Heading into this year from the unrelenting beating for stocks and bonds that was 2022, the vast majority of economic forecasters predicted a recession was near-certain to arrive in the first quarter or two.
The Fed had turned off the monetary stimulus spigots and was now pursuing interest rate hikes and Quantitative Tightening with an aggression rarely seen before in history.
The fast rising cost of capital, plus elevated input costs and higher wages from raging inflation, were squeezing corporate profits. Layoffs surged.

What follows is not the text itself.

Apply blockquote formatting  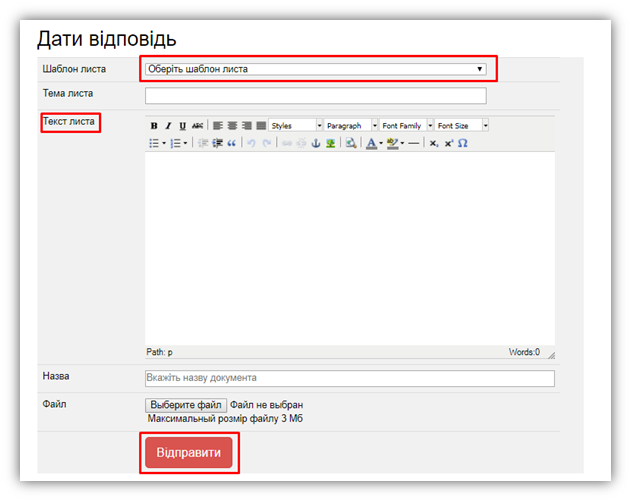(x=232, y=144)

Corporate bankruptcies started spiking to levels not seen since 2010.
And then the banking system started stumbling – seeing more US bank failures as measured by market cap than in the Global Financial Crisis – forcing banks to tighten lending standards.
And on top of that, the US government faced a debt ceiling showdown, which required the US Treasury to drain its general account to keep government operations funded until a deal was struck – which would then suck over a $trillion in capital out of the economy as new Treasury bonds got sold to refill the TGA’s coffers.
And on top of that, the Feds higher interest rates caused a surge in interest expense on the federal debt, now passing over $1 trillion for the fiscal year.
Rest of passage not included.